By A. Philistine — October, 1900

A. PhilistineKanawha Falls, West Virginia: At the risk of being called a carper and a fogy, I will say that many Freethinkers do the cause of Free Thought more harm than good by their utterances, their manners or their actions. Because a person does not believe in the theology of Christians, it is not necessary nor profitable to be all the time raising the issue with those who do believe and who are probably members of the church. By ridicule and harsh utterances of those things that Christian people honestly believe, and which many Freethinkers once believed, we alienate the respect and regard that our Christian friends often have for us, and lessen the chances and likelihood of being able to get them to think and to study on the subject.

We shock and disgust them right in the start, and they will not hear or argue the question with us.
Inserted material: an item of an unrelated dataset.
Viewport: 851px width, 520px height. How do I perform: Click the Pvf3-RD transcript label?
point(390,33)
Both in speech and writing I fear some of us are too intemperate and radical to be effective persuaders of men. We must be something more than Iconoclasts. It is not the whole thing to break the images, but rather to persuade people to cast aside their belief in them. Even if there is no God, no personal Supreme Being to be feared and deified, there is good which is personified in God, and so, when we make sport of God we indirectly laugh at good, anyway. We give a rude shock to those who believe in the existence of a personal Deity and so destroy our influence as teachers of truth or exposers of error.
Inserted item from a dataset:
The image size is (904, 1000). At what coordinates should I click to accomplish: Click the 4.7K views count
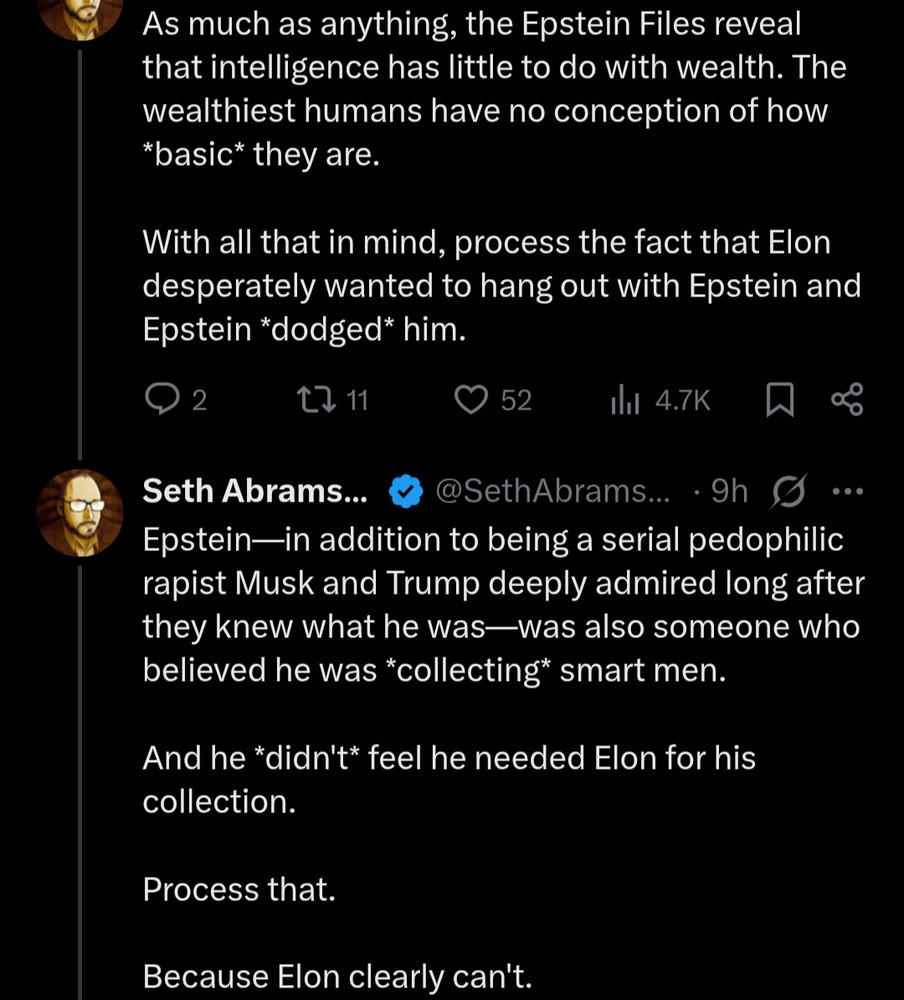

Then, too, I think some Freethinkers, in their anxiety to show their independence, array themselves against constituted authority, the law of the land, and disregard the conventionalities and proprieties of life. Because a woman has cut loose from the superstition of the church, she is not absolved from the obligations of her sex nor of society. I am convinced that our non-orthodox women, both in intellect and morals, compare favorably with those in the church, but in their independence and disposition to disregard some of the conventionalities and proprieties of life, and by doing outer, though not necessarily wrong, things, they give the adversaries that occasion for evil speaking, and “talking about” them which the latter are always glad to have as a means of destroying their influence and Free Thought teaching.

It is necessary, therefore, for Freethinkers to be paragons of perfection in their observations of the proprieties, for they will be very closely observed by all orthodox folks, and held to a stricter account at the bar of society than those who have the cloak of Christian profession to cover up their shortcomings, and an organized orthodoxy to hold them up when their own merit and conduct would not.